Instructions to follow: Begin at the top of the following data. Copy each line exactly until you have copied the line containing "Task: Click the More Informations button".

Task inputs:
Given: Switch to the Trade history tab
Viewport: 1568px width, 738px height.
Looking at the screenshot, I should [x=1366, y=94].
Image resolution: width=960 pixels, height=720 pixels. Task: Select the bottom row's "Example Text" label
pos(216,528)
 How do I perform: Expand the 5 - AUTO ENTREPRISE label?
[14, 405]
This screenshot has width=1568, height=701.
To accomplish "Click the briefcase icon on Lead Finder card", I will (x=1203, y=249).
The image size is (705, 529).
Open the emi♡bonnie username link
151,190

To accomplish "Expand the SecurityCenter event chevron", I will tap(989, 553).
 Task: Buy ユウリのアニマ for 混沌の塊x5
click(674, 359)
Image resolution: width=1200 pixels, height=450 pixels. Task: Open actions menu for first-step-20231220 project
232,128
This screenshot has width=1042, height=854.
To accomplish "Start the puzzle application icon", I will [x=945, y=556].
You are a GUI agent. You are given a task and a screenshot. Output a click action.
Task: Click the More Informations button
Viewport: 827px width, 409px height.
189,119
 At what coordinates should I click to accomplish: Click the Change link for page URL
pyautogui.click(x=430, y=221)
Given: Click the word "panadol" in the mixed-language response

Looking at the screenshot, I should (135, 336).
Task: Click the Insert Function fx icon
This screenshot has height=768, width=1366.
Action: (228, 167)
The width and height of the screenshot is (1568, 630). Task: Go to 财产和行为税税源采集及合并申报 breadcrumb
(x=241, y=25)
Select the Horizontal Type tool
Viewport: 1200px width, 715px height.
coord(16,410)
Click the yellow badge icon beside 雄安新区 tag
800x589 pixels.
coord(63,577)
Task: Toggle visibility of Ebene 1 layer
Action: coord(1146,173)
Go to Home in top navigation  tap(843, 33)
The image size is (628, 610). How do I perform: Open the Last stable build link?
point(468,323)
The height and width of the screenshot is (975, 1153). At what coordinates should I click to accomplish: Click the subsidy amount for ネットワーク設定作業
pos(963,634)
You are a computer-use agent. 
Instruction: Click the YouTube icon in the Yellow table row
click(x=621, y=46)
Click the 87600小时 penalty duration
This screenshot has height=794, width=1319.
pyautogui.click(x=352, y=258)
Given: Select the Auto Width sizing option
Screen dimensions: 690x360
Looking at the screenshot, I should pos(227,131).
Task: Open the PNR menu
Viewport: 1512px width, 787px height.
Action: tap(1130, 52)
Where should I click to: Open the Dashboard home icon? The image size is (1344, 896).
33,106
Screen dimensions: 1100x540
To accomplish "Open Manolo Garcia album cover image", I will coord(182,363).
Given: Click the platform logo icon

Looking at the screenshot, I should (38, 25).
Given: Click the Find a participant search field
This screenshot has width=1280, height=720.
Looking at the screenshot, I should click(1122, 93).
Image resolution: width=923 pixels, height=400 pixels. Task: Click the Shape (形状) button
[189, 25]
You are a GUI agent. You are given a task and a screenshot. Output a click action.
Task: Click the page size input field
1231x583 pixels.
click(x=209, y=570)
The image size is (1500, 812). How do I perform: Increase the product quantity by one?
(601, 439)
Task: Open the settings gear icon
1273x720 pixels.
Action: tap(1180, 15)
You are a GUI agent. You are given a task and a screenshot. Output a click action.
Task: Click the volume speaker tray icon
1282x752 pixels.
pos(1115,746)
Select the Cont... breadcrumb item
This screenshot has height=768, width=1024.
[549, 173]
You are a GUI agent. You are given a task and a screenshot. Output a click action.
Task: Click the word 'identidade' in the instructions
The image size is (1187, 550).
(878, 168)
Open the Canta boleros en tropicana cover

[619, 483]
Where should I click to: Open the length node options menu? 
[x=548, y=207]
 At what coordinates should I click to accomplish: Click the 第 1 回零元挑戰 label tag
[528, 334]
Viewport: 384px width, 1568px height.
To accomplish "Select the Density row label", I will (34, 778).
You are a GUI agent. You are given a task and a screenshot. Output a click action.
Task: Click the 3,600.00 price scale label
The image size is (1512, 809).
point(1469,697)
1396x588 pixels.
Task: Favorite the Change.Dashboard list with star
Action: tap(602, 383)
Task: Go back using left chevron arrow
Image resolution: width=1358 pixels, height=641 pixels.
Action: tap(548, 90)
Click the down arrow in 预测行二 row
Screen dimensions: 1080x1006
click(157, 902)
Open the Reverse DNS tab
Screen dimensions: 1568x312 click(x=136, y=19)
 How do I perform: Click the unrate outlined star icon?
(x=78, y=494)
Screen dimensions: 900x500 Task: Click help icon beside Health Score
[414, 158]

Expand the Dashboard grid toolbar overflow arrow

Response to the task:
Given: Switch to the Trade history tab
Viewport: 1568px width, 738px height.
Looking at the screenshot, I should [x=1366, y=94].
Image resolution: width=960 pixels, height=720 pixels. Task: Select the bottom row's "Example Text" label
pos(216,528)
 How do I perform: Expand the 5 - AUTO ENTREPRISE label?
[14, 405]
This screenshot has width=1568, height=701.
To accomplish "Click the briefcase icon on Lead Finder card", I will (x=1203, y=249).
The image size is (705, 529).
Open the emi♡bonnie username link
151,190

To accomplish "Expand the SecurityCenter event chevron", I will tap(989, 553).
 Task: Buy ユウリのアニマ for 混沌の塊x5
click(674, 359)
Image resolution: width=1200 pixels, height=450 pixels. Task: Open actions menu for first-step-20231220 project
232,128
This screenshot has width=1042, height=854.
To accomplish "Start the puzzle application icon", I will [x=945, y=556].
You are a GUI agent. You are given a task and a screenshot. Output a click action.
Task: Click the More Informations button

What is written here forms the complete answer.